Extracted text:
====
This addresses a systematic error in software estimation practices, which is incremental as it builds on limited prior research to quantify a known cognitive bias effect.

The study investigated whether obsolete requirements bias software effort estimations, finding that their presence consistently triggers overestimation, with the effect being around twice the percentage of obsolete requirements included, though with a large credible interval.

Context: Expert judgement is a common method for software effort estimations in practice today. Estimators are often shown extra obsolete requirements together with the real ones to be implemented. Only one previous study has been conducted on if such practices bias the estimations. Objective: We conducted six experiments with both students and practitioners to study, and quantify, the effects of obsolete requirements on software estimation. Method By conducting a family of six experiments using both students and practitioners as research subjects (N = 461), and by using a Bayesian Data Analysis approach, we investigated different aspects of this effect. We also argue for, and show an example of, how we by using a Bayesian approach can be more confident in our results and enable further studies with small sample sizes. Results: We found that the presence of obsolete requirements triggered an overestimation in effort across all experiments. The effect, however, was smaller in a field setting compared to using students as subjects. Still, the over-estimations triggered by the obsolete requirements were systematically around twice the percentage of the included obsolete ones, but with a large 95% credible interval. Conclusions: The results have implications for both research and practice in that the found systematic error should be accounted for in both studies on software estimation and, maybe more importantly, in estimation practices to avoid over-estimation due to this systematic error. We partly explain this error to be stemming from the cognitive bias of anchoring-and-adjustment, i.e. the obsolete requirements anchored a much larger software. However, further studies are needed in order to accurately predict this effect.
====
Information supplied:

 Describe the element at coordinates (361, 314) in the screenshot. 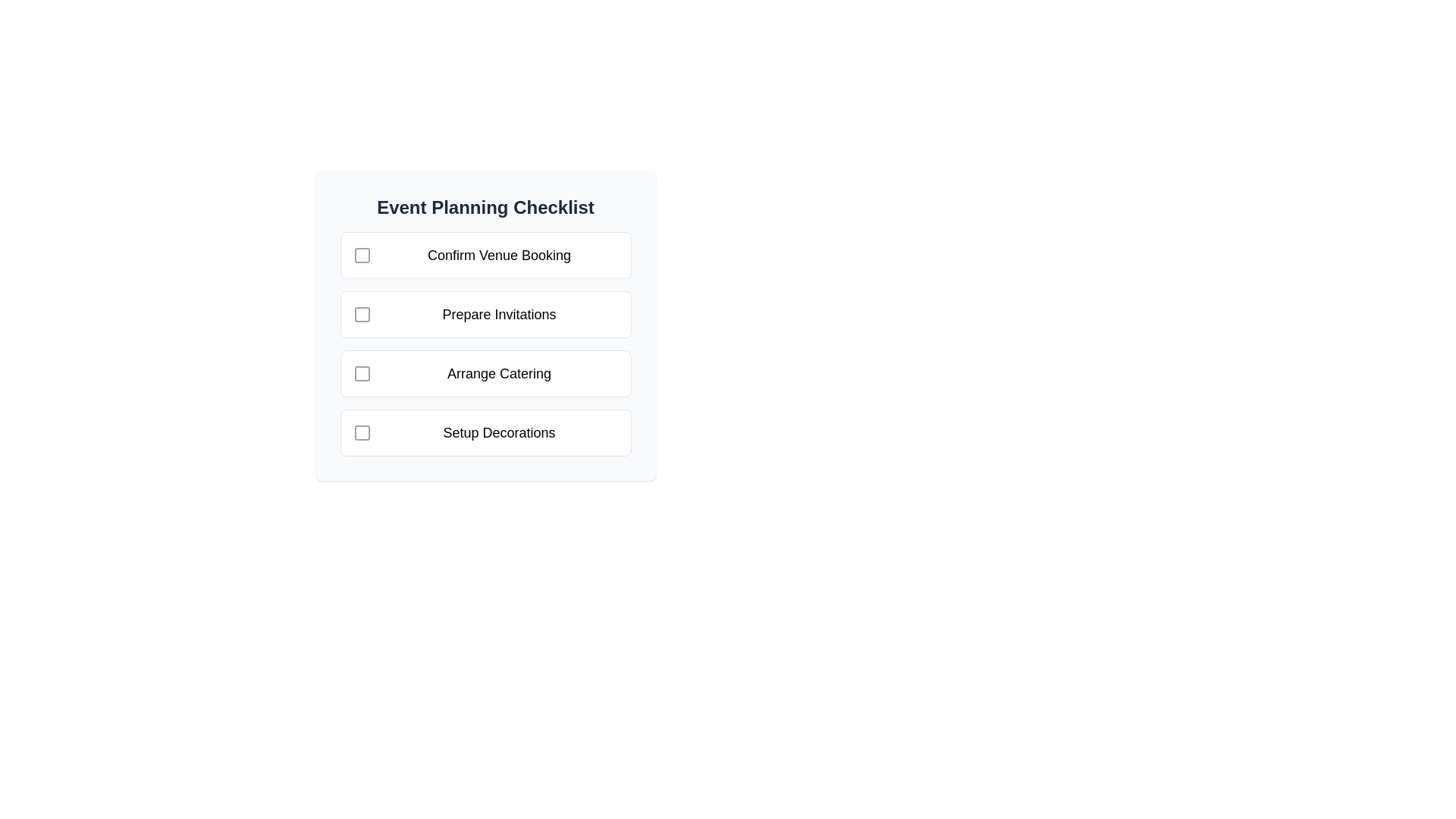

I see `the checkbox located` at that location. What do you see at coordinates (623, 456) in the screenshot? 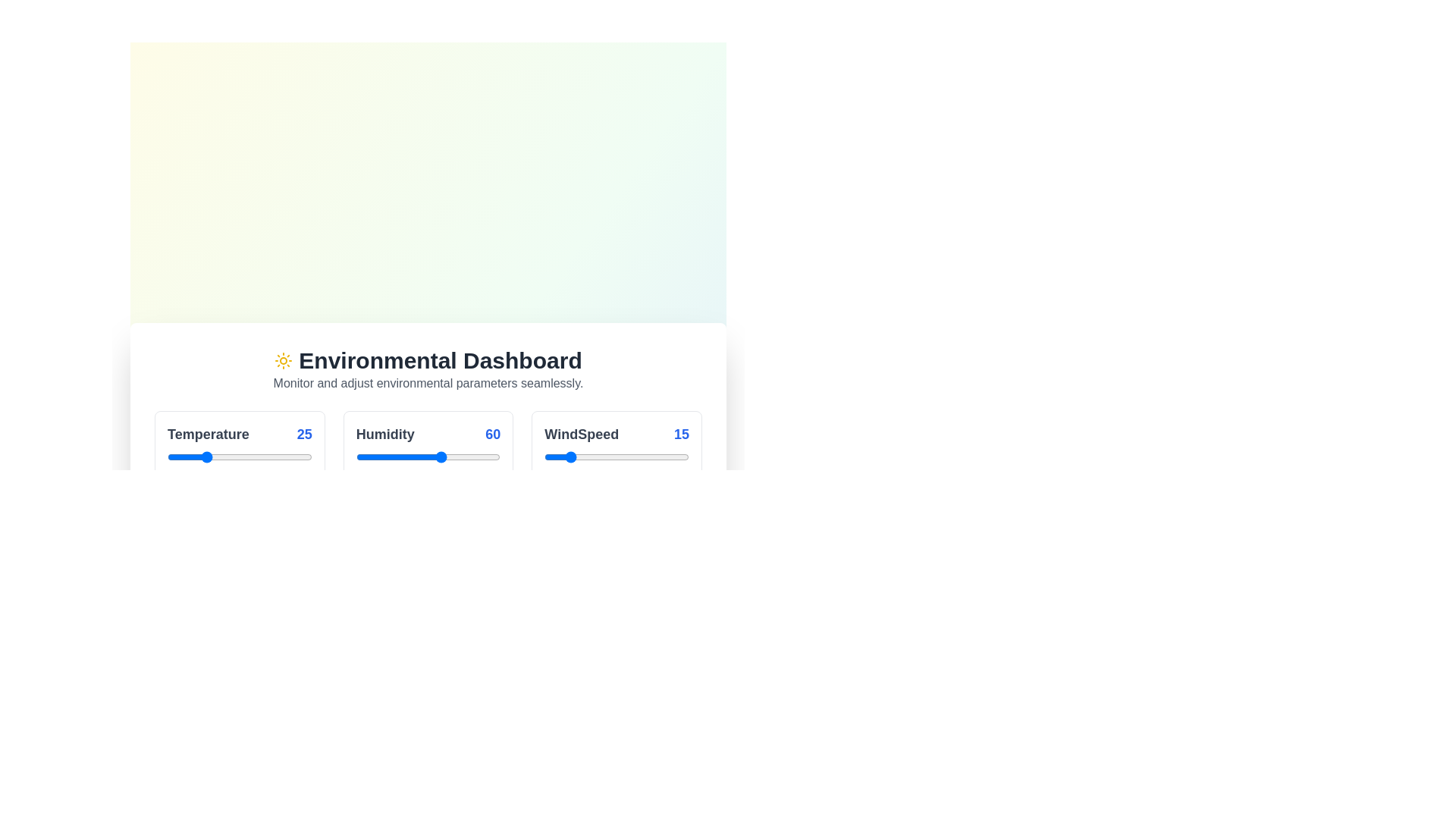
====
Requirements:
Copy from "The study investigated" to "large credible interval." in the text on obsolete requirements and software estimation, word for word.

Exercise result:
The study investigated whether obsolete requirements bias software effort estimations, finding that their presence consistently triggers overestimation, with the effect being around twice the percentage of obsolete requirements included, though with a large credible interval.